Authorship & Experience
All Dive Otter articles are written by Tyler Allison, a working Divemaster and the founder of Dive Otter. Every piece reflects firsthand experience, direct observation, or verified fact. No ghostwriters or anonymous contributors. If guest authors appear in the future, their qualifications and role will be stated clearly.
Accuracy & Verification
Every statement must be observable, demonstrable, or traceable to a credible source. Technical topics such as gas planning, decompression concepts, and safety practices are checked against recognized training materials or verified field use. If an error is found, it is corrected publicly in the site changelog.
Editing Tools and Clarity
I have always been stronger at verbal communication than at written expression. Writing forces me to translate what is in my head into words that others can follow, and that takes deliberate editing. I have relied on editing tools since the 1980s, when I was writing school papers on a Tandy 1000, to help with spelling, grammar, flow, and readability. I still use them for the same reason: clear writing matters.
These tools assist with language, not meaning. They help me refine the words until they reflect the intent. Every idea, conclusion, and judgment on Dive Otter is mine.
Editorial Independence
Dive Otter does not accept payment or influence for product placement, training recommendations, or endorsements. Gear opinions, course views, and safety guidance are independent. If any financial relationship ever exists, it will be disclosed plainly.

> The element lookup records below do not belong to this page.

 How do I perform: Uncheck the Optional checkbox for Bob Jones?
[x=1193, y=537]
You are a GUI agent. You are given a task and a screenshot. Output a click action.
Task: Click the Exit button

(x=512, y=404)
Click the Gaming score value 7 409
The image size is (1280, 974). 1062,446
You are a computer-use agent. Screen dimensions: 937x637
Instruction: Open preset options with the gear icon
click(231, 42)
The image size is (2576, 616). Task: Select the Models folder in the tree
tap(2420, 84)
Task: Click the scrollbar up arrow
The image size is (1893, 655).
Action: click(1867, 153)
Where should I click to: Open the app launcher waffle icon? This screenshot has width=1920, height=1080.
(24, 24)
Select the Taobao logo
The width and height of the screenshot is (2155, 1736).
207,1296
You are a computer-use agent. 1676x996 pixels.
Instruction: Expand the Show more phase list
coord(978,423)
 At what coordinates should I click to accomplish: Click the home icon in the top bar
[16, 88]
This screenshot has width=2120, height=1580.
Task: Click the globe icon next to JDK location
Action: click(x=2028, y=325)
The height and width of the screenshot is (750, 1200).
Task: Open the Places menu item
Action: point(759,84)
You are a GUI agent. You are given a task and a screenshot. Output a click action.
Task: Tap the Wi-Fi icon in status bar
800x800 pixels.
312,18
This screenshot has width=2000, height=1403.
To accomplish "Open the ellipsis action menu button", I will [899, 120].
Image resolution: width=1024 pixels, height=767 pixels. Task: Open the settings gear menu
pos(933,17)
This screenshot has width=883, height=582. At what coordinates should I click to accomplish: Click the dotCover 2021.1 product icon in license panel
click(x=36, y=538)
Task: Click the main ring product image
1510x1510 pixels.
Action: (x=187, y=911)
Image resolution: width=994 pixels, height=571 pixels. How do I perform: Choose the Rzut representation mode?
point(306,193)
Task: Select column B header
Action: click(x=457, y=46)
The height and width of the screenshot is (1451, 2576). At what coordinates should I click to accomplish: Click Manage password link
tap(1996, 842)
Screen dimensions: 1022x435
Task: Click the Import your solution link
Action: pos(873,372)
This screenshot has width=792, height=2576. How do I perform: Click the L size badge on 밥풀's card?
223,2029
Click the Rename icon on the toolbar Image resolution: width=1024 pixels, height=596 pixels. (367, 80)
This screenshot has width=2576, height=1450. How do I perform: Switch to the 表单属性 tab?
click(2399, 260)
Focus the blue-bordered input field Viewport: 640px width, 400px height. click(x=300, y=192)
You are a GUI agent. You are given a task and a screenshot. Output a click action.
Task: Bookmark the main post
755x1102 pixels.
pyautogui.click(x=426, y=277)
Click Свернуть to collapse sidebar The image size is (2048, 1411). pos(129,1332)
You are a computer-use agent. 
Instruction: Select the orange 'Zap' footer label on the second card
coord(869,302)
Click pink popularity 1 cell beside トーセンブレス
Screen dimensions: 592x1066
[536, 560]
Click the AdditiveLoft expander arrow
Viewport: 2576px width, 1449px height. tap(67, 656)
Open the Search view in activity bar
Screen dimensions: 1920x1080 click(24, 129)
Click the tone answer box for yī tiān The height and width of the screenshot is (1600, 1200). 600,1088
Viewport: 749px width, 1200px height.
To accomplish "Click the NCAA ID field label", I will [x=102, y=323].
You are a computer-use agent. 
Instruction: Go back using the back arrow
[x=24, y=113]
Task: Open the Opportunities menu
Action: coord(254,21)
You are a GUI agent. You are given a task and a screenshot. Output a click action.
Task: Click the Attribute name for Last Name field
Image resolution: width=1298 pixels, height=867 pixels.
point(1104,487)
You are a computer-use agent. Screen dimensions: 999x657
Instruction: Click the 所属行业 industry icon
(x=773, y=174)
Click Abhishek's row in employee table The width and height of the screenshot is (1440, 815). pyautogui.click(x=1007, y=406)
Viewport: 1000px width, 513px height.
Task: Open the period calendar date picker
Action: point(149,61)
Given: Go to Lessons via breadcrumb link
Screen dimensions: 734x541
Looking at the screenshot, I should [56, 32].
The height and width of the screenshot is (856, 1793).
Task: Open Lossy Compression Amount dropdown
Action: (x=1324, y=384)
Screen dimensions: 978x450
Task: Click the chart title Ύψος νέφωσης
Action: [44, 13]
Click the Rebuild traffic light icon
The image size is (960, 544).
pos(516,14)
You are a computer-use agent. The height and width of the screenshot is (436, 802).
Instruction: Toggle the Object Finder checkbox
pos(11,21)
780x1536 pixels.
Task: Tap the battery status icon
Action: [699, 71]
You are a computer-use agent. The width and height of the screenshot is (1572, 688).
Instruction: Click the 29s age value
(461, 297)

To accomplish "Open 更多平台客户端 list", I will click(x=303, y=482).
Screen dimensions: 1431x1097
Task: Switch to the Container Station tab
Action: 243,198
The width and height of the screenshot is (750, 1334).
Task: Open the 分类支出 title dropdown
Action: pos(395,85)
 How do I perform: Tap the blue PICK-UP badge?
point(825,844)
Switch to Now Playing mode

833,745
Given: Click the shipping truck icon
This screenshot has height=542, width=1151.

Transparency and Revisions
The changelog records significant updates to published pages, including corrections, expansions, and removals. Readers deserve to see how ideas evolve and how accuracy is maintained over time.
Philosophy of Integrity
Reality is the standard. Words must mean what they say. Facts must survive scrutiny. Trust is earned through accuracy and honesty, not polish. Using tools to improve readability strengthens the message. Pretending not to need them would weaken it.